Under sustained high loads (100-200 requests per sec) over 12+ hour periods we were regularly hitting a situation where all of the serving threads would be blocked except for one thread looping infinitely in org.apache.naming.resources.ResourceCache#allocate(). After quite a bit of effort, we tracked this down to a number of minor bugs in the ResourceCache code, two having to do with the cacheSize accounting, and one to do with an off-by-one error in the range of the random generation of an index to consider for freeing. We've created a local patch, and we've verified that this fixes the issue for us, actually monitoring the correctness of the cacheSize accounting. I will be attaching a patched source for ResourceCache.java. Please consider incorporating these fixes into subsequent revisions. The bug appears both in Tomcat 5.0.30 and the latest trunk code. Anil Gangolli (anil@busybuddha.org / gangolli@apache.org)
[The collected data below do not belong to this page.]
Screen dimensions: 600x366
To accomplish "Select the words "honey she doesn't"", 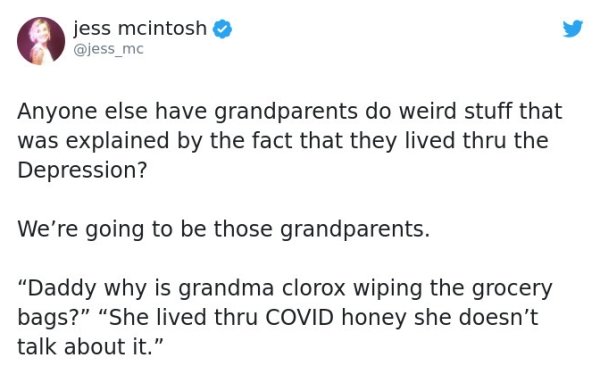I will (x=440, y=318).
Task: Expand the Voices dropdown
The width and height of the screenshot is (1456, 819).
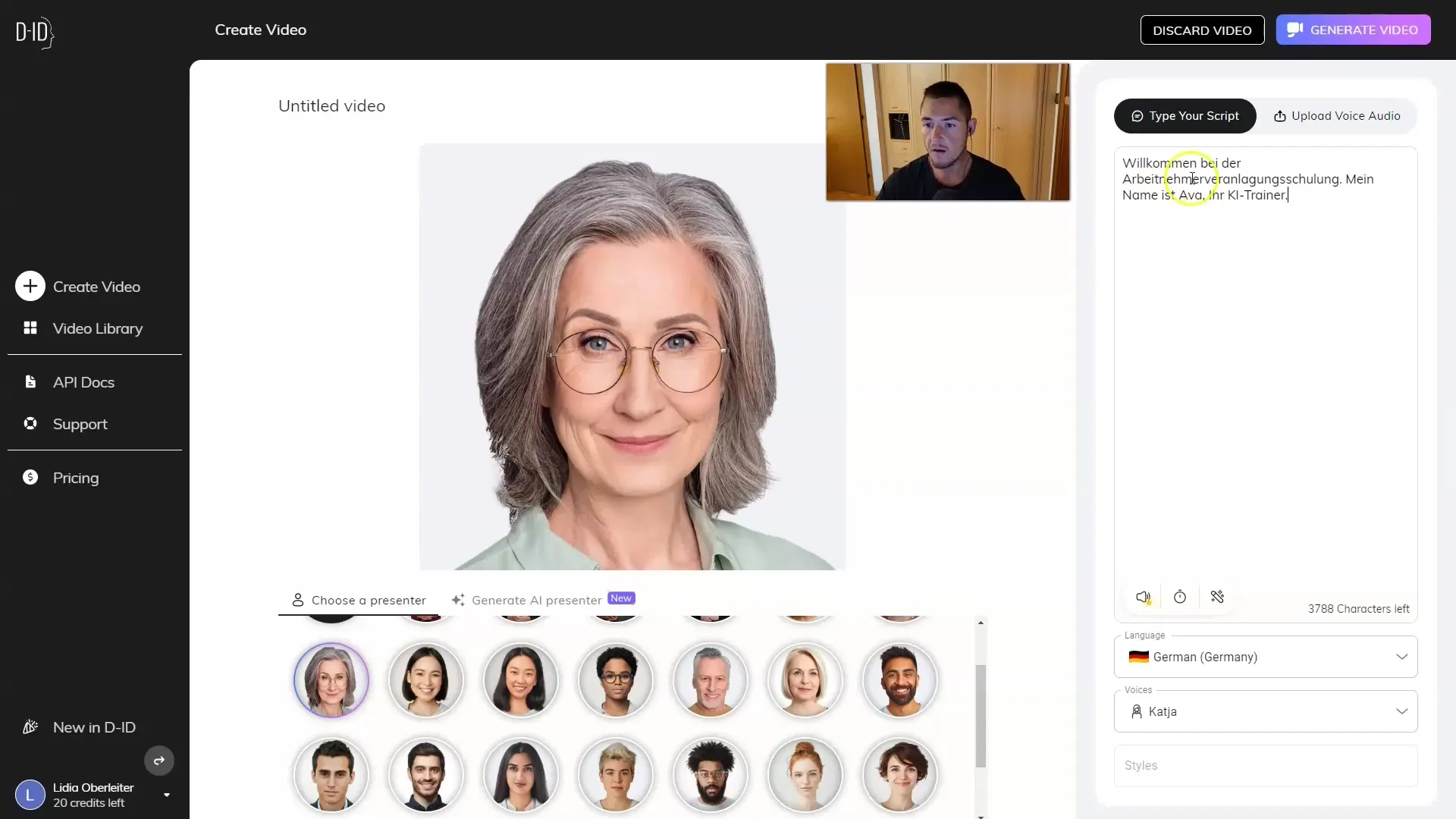Action: click(1401, 711)
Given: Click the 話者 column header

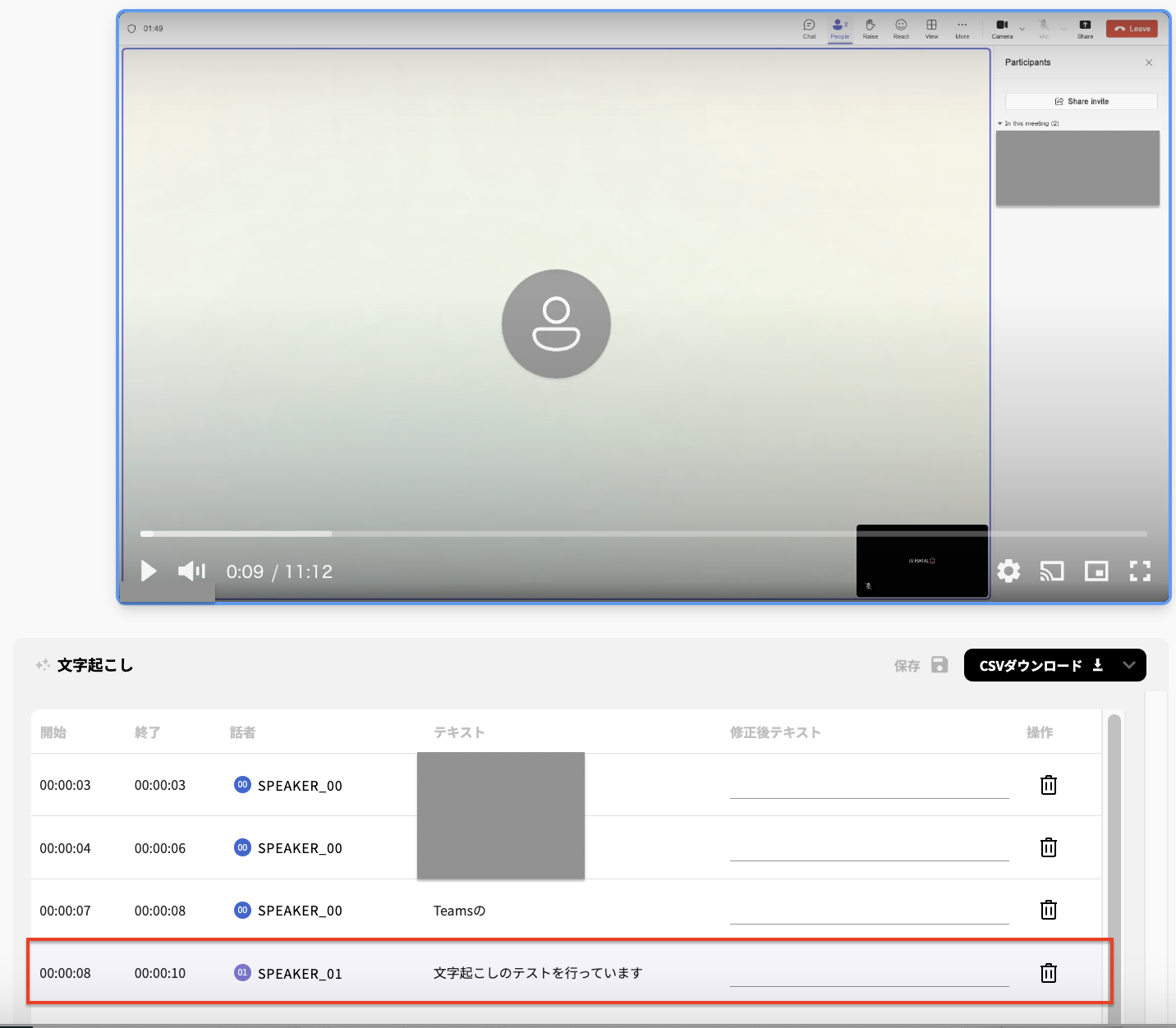Looking at the screenshot, I should 242,732.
Created attachment 16353 [details] Patched version of ResourceCache.java (full text) This file contains the full source including the patches. Each patch has a comment describing it. It should be evident using diff. If you need anything else, or further explanation, please let me know.
This seems like a good patch, but you should submit diffs rather than full files.
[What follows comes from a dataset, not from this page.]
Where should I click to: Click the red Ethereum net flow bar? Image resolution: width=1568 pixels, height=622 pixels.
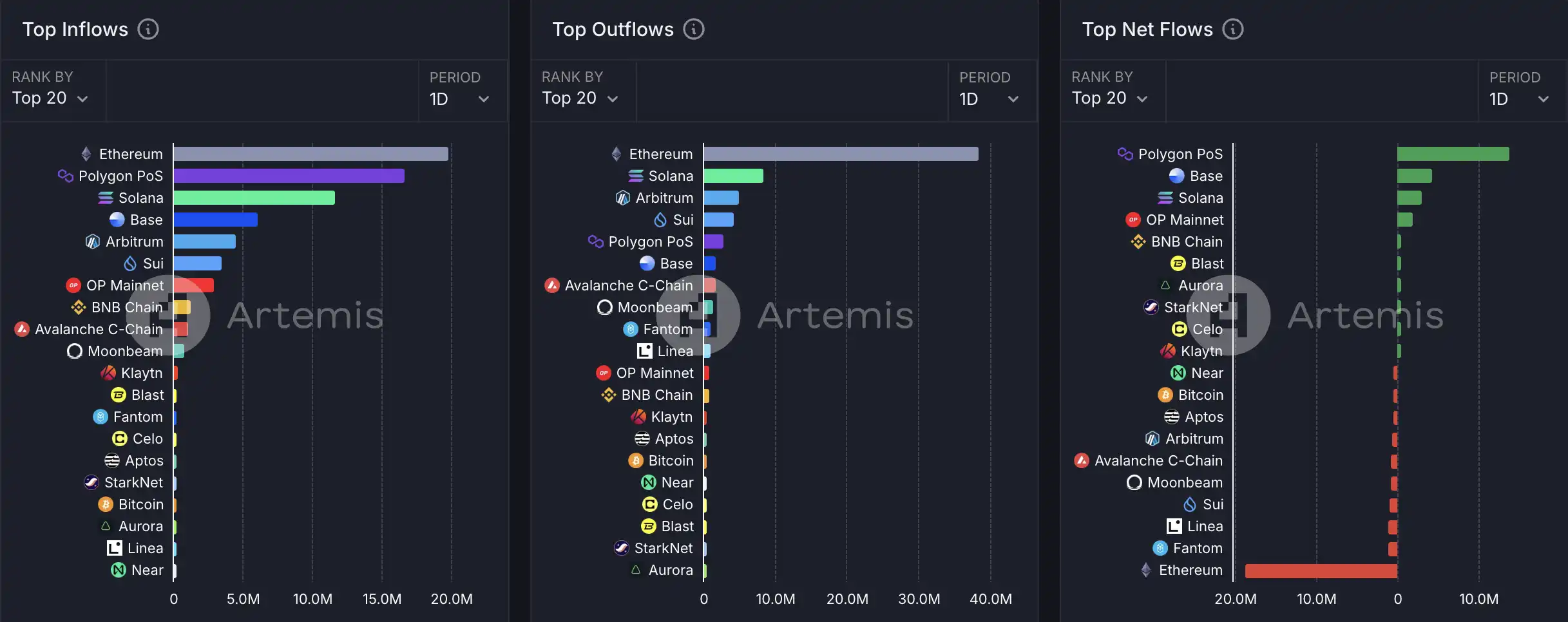pyautogui.click(x=1321, y=570)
Thanks. I'll submit diffs as well tomorrow. I'm not near the code presently.
(In reply to comment #3) > Thanks. I'll submit diffs as well tomorrow. I'm not near the code presently. That should be ok, it's just that it's much easier to work with.
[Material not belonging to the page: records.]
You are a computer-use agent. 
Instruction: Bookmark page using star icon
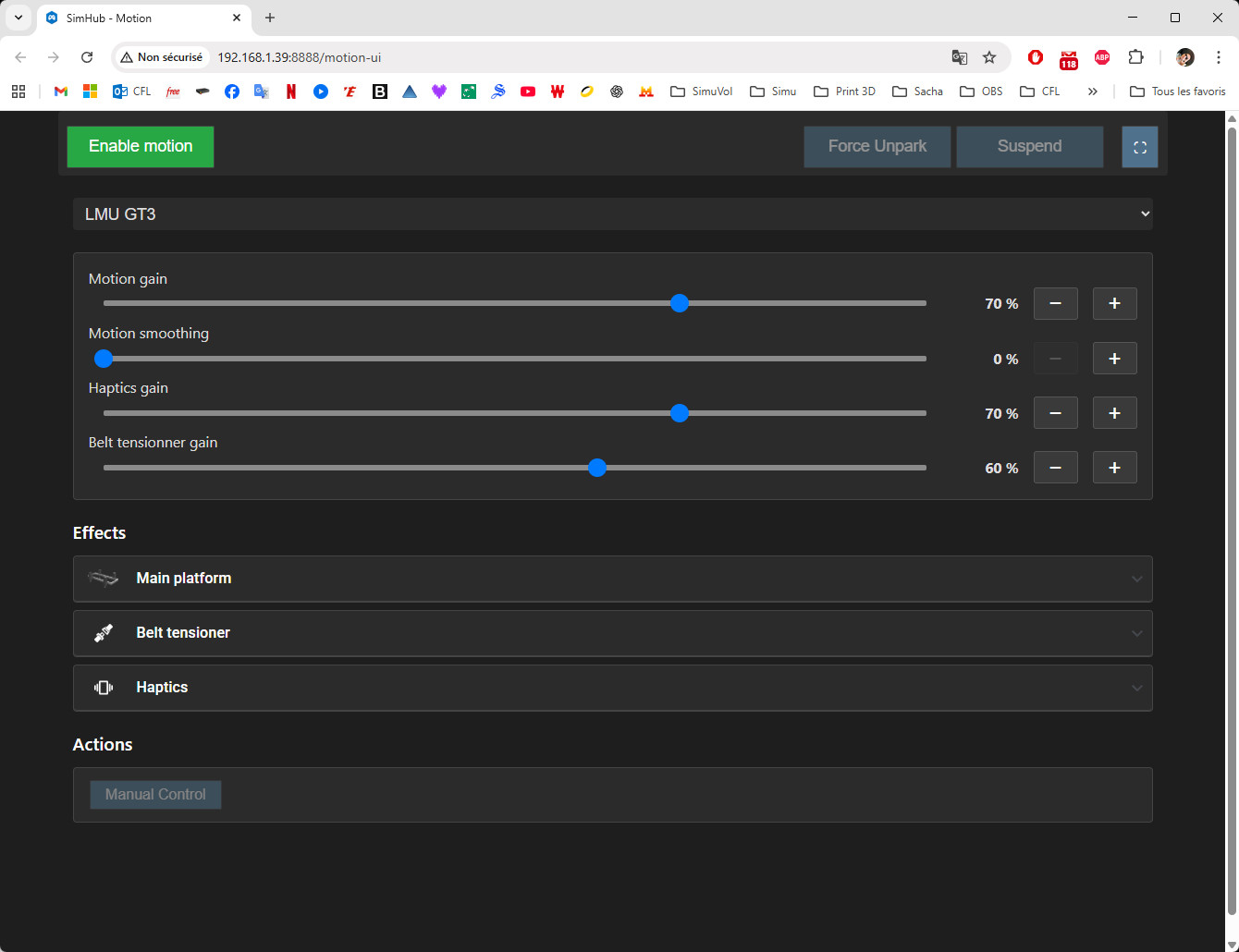click(x=989, y=57)
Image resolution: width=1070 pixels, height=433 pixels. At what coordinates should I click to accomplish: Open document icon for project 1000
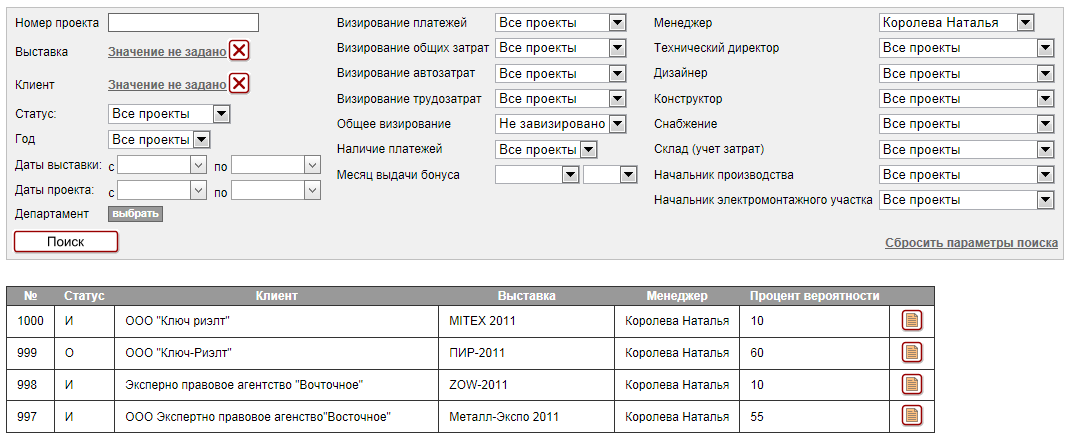pyautogui.click(x=911, y=321)
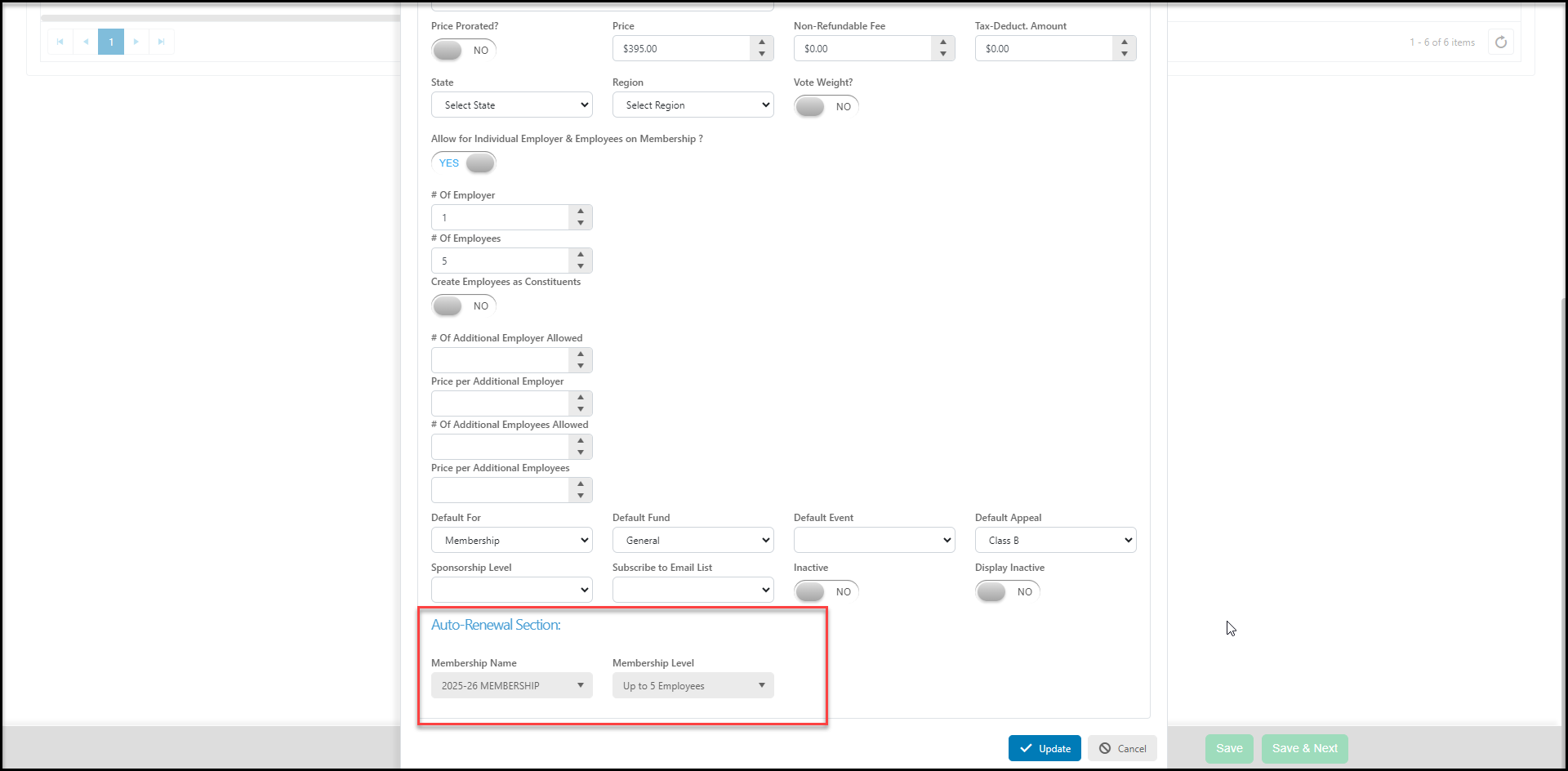Click the Update button
1568x771 pixels.
(1045, 748)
I applied the patch. Thanks a lot since it would have been impossible to debug without knowing the exact usage. The case where insertCache "fails" because the entry is already present is a race condition on allocate and insert, so it would be best if another lookup under sync should be performed before trying (to avoid the uneeded allocate): Index: ProxyDirContext.java =================================================================== RCS file: /home/cvs/jakarta-tomcat-catalina/catalina/src/share/org/apache/naming/resources/ProxyDirContext.java,v retrieving revision 1.18 diff -u -r1.18 ProxyDirContext.java --- ProxyDirContext.java 20 Jul 2005 21:25:18 -0000 1.18 +++ ProxyDirContext.java 12 Sep 2005 10:43:35 -0000 @@ -1596,7 +1596,7 @@ // Add new entry to cache synchronized (cache) { // Check cache size, and remove elements if too big - if (cache.allocate(entry.size)) { + if ((cache.lookup(name) == null) && cache.allocate(entry.size)) { cache.load(entry); } }
Thanks for the rapid response. Will this fix be present in any future Tomcat 5.0.x releases as well? Any chance of getting this?